The Thistles raise two
basic arguments in this appeal. In
regard to their negligence claim, they contend that the trial court placed too
much emphasis on the 1986 inspection report.
They argue that a reasonably prudent seller who was “unacquainted with
the structure of the disposal system” would not simply rely on a positive test
that it was in “working order” before warranting its fitness. Rather, this seller would “alert buyers by
insisting in the buy-sell agreement that the buyers take the septic disposal
system ‘as-is’” or would takes steps to ensure that the system was “legal.”
Next, they challenge the
trial court's decision to dismiss their claim of strict responsibility for
misrepresentation. They argue that
Wisconsin law in this area encompasses this class of transactions, and therefore
the Schmitzes, as sellers who made assurances of quality, are responsible for
the damages associated with the faulty system as a matter of law regardless of
the efforts they took to ensure that it was free of defects.
Turning to the
negligence issue, we first note that when reviewing whether the trial court
erred in directing a verdict, we view the evidence most favorably to the party
against whom the verdict was directed. See
K.G.R. v. Town of East Troy, 182 Wis.2d 215, 230, 513 N.W.2d 622,
629 (Ct. App. 1994), rev'd on other grounds, 191 Wis.2d 447, 529 N.W.2d
231 (1995). We gauge if there is any
evidence to support a contrary verdict or to sustain the action. Id. The judgment will be upheld only when there is no dispute over
material issues. See id.
The Thistles stress
three points to support their argument that a dispute exists over the
Schmitzes' knowledge of the problems in the system. First, the Schmitzes ordered the necessary, periodic maintenance
of the system (i.e., the pumping out) while they owned the
property. Next, there was expert
testimony which showed that the system was not up to code during this
period. Third, the most recent
examinations reveal that much of the system's underground structure was not
even located on the property. They seem
to argue that a reasonably prudent seller would have known about its flaws, or
at least would have suspected something was awry and thus should not be able to
defend liability on grounds that a single inspection verified that it was in
working order.
In response, the
Schmitzes note that the Thistles had occupied the house for three years before
they bought it. During this time,
however, they never informed their landlords (the Schmitzes) that there were
problems with the system. Moreover,
they put a different slant on the inspection report. They argue that it shows that they did act as reasonably
prudent sellers, who were indeed not confident of their personal appraisal of
the septic system.

[Records]
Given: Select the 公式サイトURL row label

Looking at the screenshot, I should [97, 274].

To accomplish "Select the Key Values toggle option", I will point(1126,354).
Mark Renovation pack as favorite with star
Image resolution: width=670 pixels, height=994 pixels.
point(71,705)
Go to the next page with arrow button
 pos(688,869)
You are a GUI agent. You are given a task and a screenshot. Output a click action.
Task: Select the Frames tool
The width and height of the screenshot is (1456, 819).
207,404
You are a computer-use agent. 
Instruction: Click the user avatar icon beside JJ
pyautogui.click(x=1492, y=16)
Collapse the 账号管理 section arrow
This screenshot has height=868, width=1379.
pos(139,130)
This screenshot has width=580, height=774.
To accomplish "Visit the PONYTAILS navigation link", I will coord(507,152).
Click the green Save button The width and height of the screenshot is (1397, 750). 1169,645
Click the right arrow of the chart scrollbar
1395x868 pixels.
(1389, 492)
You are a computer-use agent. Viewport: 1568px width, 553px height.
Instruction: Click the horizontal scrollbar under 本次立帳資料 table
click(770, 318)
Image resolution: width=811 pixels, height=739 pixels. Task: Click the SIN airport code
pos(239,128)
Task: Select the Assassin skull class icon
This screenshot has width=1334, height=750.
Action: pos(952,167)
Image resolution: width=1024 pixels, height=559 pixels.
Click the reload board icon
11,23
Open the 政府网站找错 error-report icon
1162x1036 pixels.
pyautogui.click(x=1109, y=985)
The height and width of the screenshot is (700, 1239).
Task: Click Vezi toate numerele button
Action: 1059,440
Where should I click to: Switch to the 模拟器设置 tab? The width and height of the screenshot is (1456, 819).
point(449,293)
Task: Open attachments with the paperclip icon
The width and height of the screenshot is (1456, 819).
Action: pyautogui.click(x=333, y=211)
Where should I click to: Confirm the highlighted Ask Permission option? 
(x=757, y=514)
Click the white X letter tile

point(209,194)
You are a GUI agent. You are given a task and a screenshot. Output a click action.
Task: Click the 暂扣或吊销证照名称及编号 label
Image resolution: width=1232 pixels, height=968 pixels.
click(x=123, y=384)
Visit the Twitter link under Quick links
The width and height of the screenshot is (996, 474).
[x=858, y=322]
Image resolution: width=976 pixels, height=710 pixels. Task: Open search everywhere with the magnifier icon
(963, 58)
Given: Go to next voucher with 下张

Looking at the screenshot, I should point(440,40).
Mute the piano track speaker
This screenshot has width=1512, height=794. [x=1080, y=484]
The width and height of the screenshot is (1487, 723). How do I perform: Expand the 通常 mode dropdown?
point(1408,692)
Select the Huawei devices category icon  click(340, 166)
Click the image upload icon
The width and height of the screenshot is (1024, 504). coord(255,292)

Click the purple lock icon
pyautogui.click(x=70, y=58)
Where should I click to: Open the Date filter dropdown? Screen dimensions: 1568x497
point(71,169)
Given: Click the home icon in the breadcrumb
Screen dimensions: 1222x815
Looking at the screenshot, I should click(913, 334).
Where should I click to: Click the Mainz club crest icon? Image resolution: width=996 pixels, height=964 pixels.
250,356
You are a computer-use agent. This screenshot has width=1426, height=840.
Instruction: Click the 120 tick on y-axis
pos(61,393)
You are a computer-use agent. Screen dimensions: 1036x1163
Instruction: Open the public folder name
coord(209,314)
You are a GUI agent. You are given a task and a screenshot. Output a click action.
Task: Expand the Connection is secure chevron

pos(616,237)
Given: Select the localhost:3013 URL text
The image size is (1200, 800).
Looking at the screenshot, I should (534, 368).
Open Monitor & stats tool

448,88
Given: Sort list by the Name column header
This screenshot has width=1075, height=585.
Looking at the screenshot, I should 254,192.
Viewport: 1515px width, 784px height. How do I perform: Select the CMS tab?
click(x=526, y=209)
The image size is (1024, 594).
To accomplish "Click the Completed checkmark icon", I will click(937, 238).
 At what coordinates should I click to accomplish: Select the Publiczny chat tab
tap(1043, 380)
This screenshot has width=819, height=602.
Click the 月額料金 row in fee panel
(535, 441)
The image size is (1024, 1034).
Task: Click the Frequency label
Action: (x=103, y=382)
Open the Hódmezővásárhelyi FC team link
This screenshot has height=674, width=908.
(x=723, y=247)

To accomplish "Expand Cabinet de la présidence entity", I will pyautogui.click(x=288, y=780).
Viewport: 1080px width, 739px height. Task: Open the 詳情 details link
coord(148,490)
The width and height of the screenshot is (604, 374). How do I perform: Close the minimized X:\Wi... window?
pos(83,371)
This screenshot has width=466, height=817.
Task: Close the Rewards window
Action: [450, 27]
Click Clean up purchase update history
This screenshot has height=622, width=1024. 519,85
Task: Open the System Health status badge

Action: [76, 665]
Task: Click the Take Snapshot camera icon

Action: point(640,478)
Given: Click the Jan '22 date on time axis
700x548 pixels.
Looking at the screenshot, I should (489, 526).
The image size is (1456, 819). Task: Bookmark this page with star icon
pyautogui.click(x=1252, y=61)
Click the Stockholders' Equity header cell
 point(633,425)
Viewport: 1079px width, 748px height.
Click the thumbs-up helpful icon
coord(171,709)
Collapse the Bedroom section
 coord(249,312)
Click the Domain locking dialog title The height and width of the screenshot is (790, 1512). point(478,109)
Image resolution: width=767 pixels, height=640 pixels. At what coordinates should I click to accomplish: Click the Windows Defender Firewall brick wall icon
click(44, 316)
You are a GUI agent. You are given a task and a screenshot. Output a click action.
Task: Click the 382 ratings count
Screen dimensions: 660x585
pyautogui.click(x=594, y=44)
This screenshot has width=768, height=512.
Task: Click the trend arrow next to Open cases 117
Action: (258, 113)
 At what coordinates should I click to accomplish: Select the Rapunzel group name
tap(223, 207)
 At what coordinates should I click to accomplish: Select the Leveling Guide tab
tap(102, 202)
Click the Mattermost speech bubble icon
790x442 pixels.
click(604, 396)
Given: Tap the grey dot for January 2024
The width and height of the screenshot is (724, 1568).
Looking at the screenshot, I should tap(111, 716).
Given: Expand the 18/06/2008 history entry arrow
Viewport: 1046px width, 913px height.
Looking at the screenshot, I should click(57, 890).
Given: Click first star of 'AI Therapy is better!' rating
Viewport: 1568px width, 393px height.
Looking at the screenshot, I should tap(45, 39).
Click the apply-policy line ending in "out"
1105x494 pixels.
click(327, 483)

- **Objective A**
Answer these questions from the septic system passage above the rows:
(i) In what year was the inspection report that the Thistles say the trial court overemphasized?
(ii) How long had the Thistles occupied the house before they bought it?
(iii) What periodic maintenance did the Schmitzes order while they owned the property?
- **Objective B**
In the septic system passage, swap "faulty system" for "defective system" and write out the text starting at "Next, they challenge" and ending at "free of defects.".

- **Final answer A**
(i) 1986
(ii) Three years
(iii) The pumping out of the system

- **Final answer B**
Next, they challenge the
trial court's decision to dismiss their claim of strict responsibility for
misrepresentation. They argue that
Wisconsin law in this area encompasses this class of transactions, and therefore
the Schmitzes, as sellers who made assurances of quality, are responsible for
the damages associated with the defective system as a matter of law regardless of
the efforts they took to ensure that it was free of defects.